Now is the winter of our discontent, so what could be better than a play about Richard III, one of our most notorious monarchs. But what do we actually know about him? As he didn’t dabble in social media very often, not that much. We’re led to believe he was a hunchback. He’s generally considered to be responsible for imprisoning and murdering his nephews and the rightful heirs to the throne, #theprincesinthetower. He wasn’t a great business man, as he’d happily barter his kingdom for a horse. He was killed – repeatedly, if the wounds on his body are anything to go by – at the Battle of Bosworth Field. His skeleton was found in recent years under a car park in Leicester. Oh, and he’s Cockney rhyming slang.
Tonight’s show aims to set the record straight and clear poor Richard’s besmirched name. The play presents him as basically a kindly soul who never wanted to be king, but was manipulated and cursed. At one point, he sees his own future, buried beneath that car park in Leicester, but he doesn’t even know what a car or a park is. Richard is played by James Beglin, who is on the stage virtually the whole time. He presents him as a neglected child in the shadow of his brother, Edward, who is bold and handsome, and very clearly his mother’s favourite, whilst Richard is a bit scrawny, a bit whiney, rejected and lonely. (His best – and indeed only – friend is a dead crow called Treacle.) He’s just not kingly. James plays Richard as a figure of pathos, a less hideous version of Blackadder, but sometimes channelling Rik Mayall.

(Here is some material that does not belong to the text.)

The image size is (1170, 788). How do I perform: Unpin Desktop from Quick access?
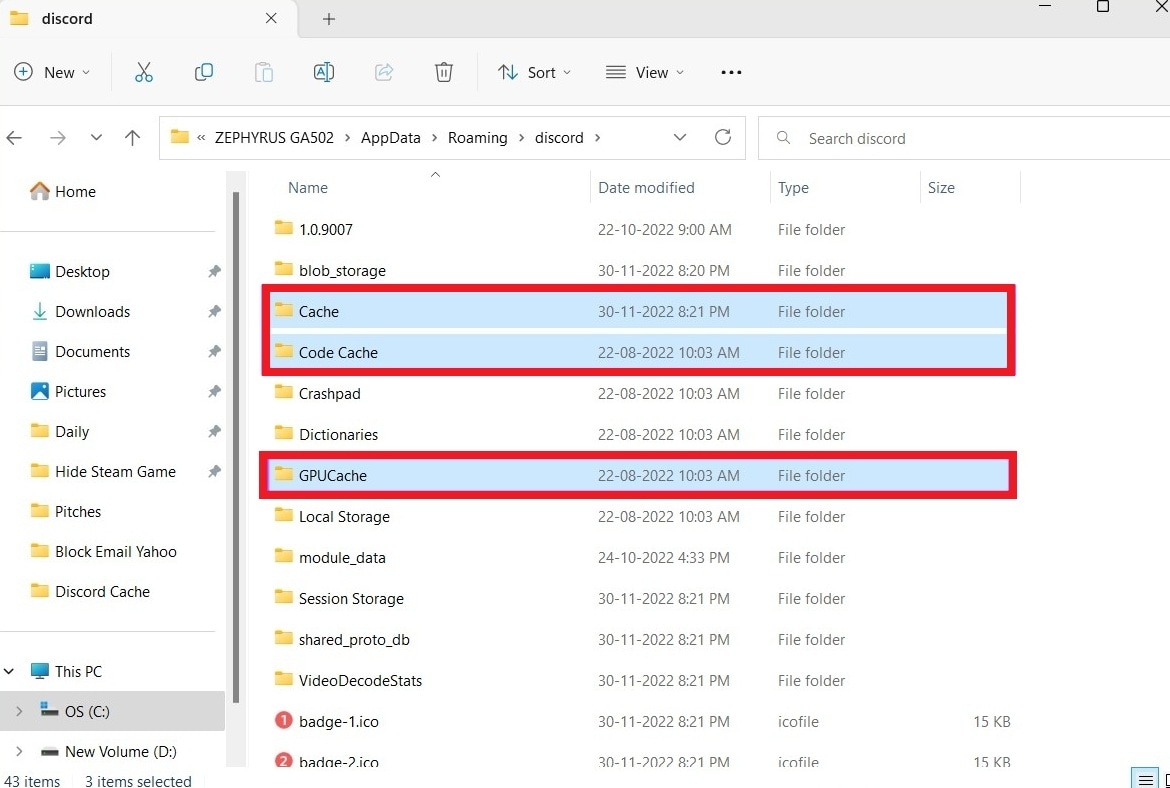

He’s incredibly watchable – and occasionally maniacal.
This is a three-handed play, and providing the other 120 degrees in this talented equilateral triangle, are Jessica McDonagh and Kris W. Laundrum, who each tackle multiple diverse roles with consummate ease. Jessica (the play’s writer, nay scribe) was in danger of stealing the show in her role as the wild haired witch. It is a mesmerizing performance; the way she looked, spoke and moved were priceless. Meanwhile, Kris – no stranger to blond wigs – plays, amongst others, King Edward, who has a deep, booming, theatrical projecting voice. In the future he will probably be Brian Blessed. Kris is by no means a one-note actor and is equally comfortable in any role, such as Fergal, the king’s camp Irish aide. Hilarious.
The set is lavish and cleverly utilised: a stone wall with hanging pennants, giving a very mediaeval feel, which makes you just want to get up and joust or perform a madrigal.
The play runs in a single act for around 75 minutes. It’s ludicrous, irreverent, sometimes insane. It claims to have leanings towards Monty Python, with a dash of Blackadder and a sprinkle of Spike Milligan. It’s not Shakespeare. It’s not highbrow. But it’s also not lowbrow: there are jokes and references of historical accuracy for the historians amongst the audience. It is never less than thoroughly entertaining. I don’t recall the last time I was this entertained for 75 minutes. It’s fast, it’s funny: laugh out loud funny for the most part. The cast are engaging, accomplished, charismatic and able to improvise. They look like they’re having a great time.
Well, my review endeth here, as ‘tis better, sir, to be brief than tedious. In short: so riotously hysterical you may think an ague has overcome thee.